PLS-DA on concatenated matrix

Requires a Group column (a metadata column shared across datasets) as the response variable. Useful for identifying features that discriminate between groups across omics layers.


Unsupervised Integration

Methods that find shared latent structure across omics layers without requiring a group label. Group colouring is applied post-hoc via Color by in Plot Options.

MCIA — Multiple Co-Inertia Analysis

Finds axes of maximum co-inertia between datasets.
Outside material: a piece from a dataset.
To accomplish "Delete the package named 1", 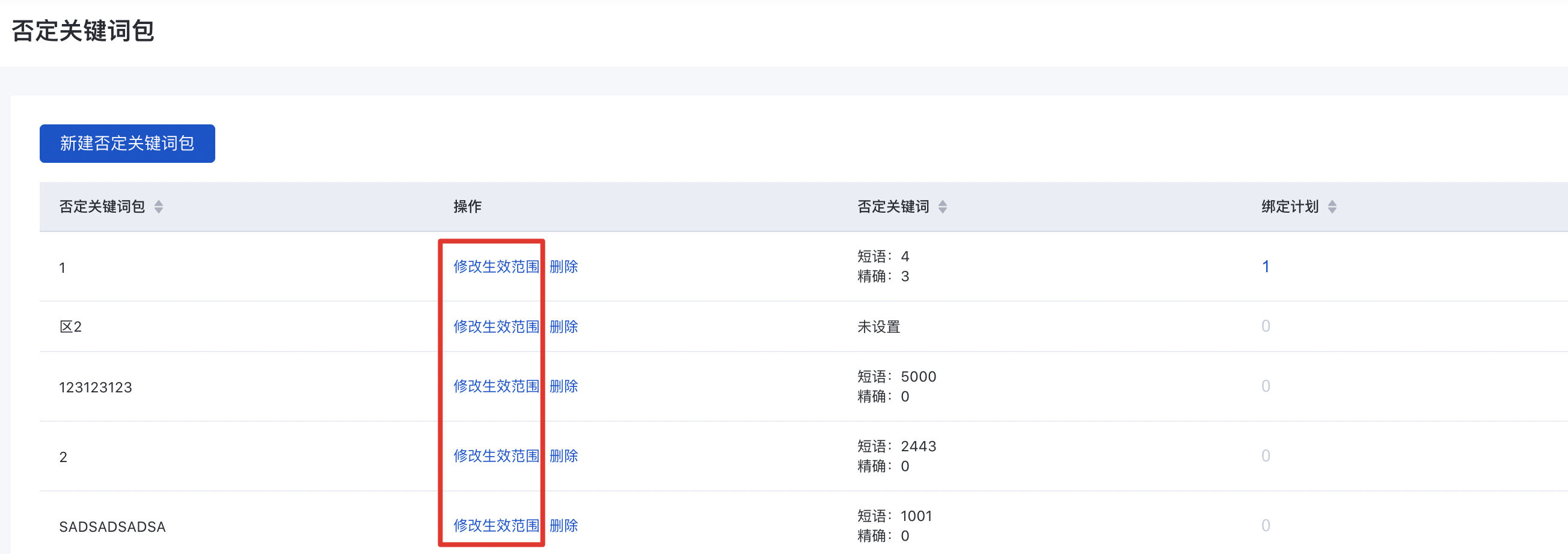I will (x=564, y=266).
Produces joint sample scores (all datasets), per-block sample scores, and a co-inertia-by-component bar chart.

Parameter Default Description
Components 2 Number of co-inertia axes to compute

JIVE — Joint and Individual Variation Explained

Separates variation into joint structure (shared across omics) and individual structure (specific to each dataset). Produces joint structure scores, per-block individual scores, and a variance decomposition chart.
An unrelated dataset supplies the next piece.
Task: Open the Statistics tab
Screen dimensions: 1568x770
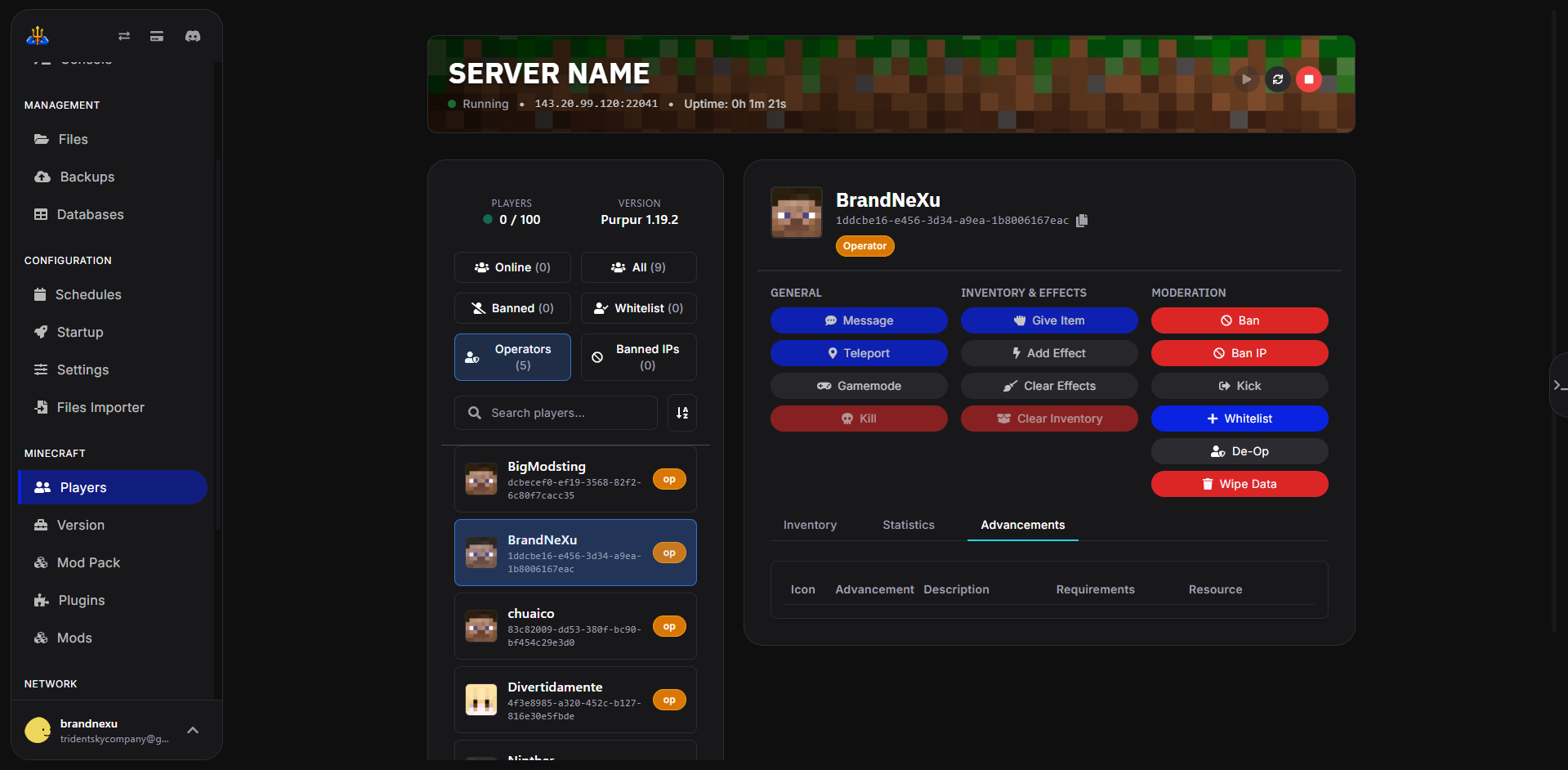Action: (x=908, y=525)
Parameter Default Description
Components 2 Number of components for the full decomposition
Joint components 2 Rank of the joint structure
Individual components 2 Rank of each block's individual structure

MOFA+ — Multi-Omics Factor Analysis

Decomposes all datasets into shared latent factors explaining co-variation across omics layers. Each factor captures a coordinated pattern — e.g. a factor driven by both metabolite levels and gene expression.
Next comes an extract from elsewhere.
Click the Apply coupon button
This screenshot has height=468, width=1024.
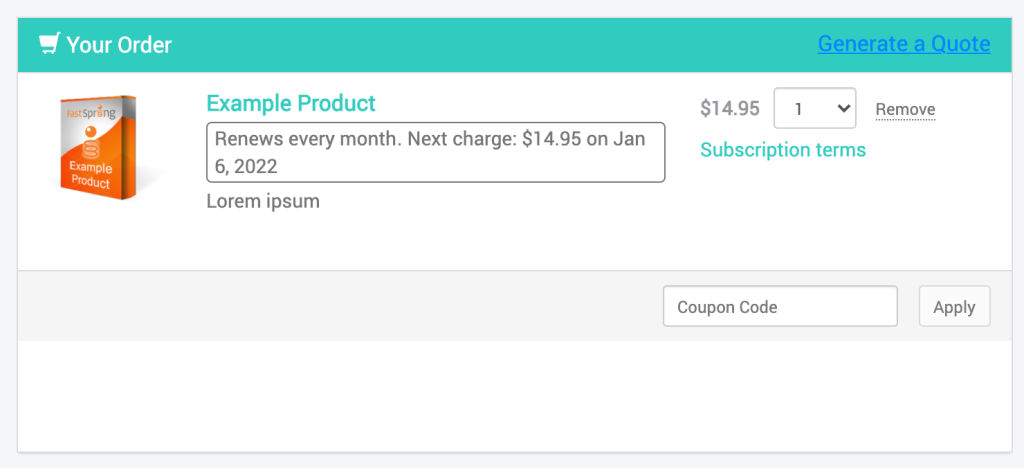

Parameter Default Description
Factors 10 Number of latent factors to learn

Results include factor scores per sample, feature weights per factor per dataset, and variance explained per factor.

SNF — Similarity Network Fusion

Builds a per-dataset sample similarity network and fuses them iteratively. Assigns samples to clusters based on the fused network. Useful when datasets are very heterogeneous.

Parameter Default Description
Clusters 3 Number of clusters in the fused network
K neighbours 20 Nearest neighbours used for each sample graph

Combined Network

Builds a cross-dataset correlation network from the top N most variable features across all datasets.

Parameter Default Description
Top features 20 Number of highest-variance features to include
Threshold 0.6 Minimum |r| for an edge to appear in the network

Two views are produced:

  • Correlation heatmap — all pairwise correlations among selected features
  • Network graph — spring-layout graph; blue edges = positive correlation, red = negative; nodes coloured and shaped by source dataset

A table of significant edges (sorted by |r|) is available below each plot.


Plot options

All score plots (PCA, MCIA joint scores, JIVE joint scores, MOFA factor scores) support post-hoc styling via the Plot Options panel:

Option Description
Marker size Adjust point size across all scatter plots
Color by Colour samples by any metadata column from any linked dataset
Shape by Use marker shape to encode a second metadata variable

Metadata is merged from all selected datasets — overlapping columns with identical values are deduplicated; conflicting values appear as separate suffixed columns (e.g. condition__dataset1, condition__dataset2).


Saving and reloading analyses

After a run completes, click Save in the results header to store the analysis with an optional name. Saved (and recent unsaved) analyses appear in the Load recent analysis dropdown above each section's results panel, marked with ★ if saved.


Example: CCLE paired analysis

The built-in CCLE demo includes bulk metabolomics and pseudo-bulk scRNA-seq for 188 matched cancer cell lines. To explore:

  1. Open the CCLE project from the home page
  2. Go to Multi-Omics
  3. Both datasets are linked by cell line name automatically
  4. Run MOFA to identify transcriptomic–metabolomic co-variation factors
  5. Use Color by → primary_disease in Plot Options to see cancer-type structure

Example: microbiome–metabolome studies

All 14 paired microbiome–metabolome demo studies have microbiome and metabolomics datasets under the same project, linked by sample ID. Use the Combined Network view to find metabolites that associate with specific bacterial genera.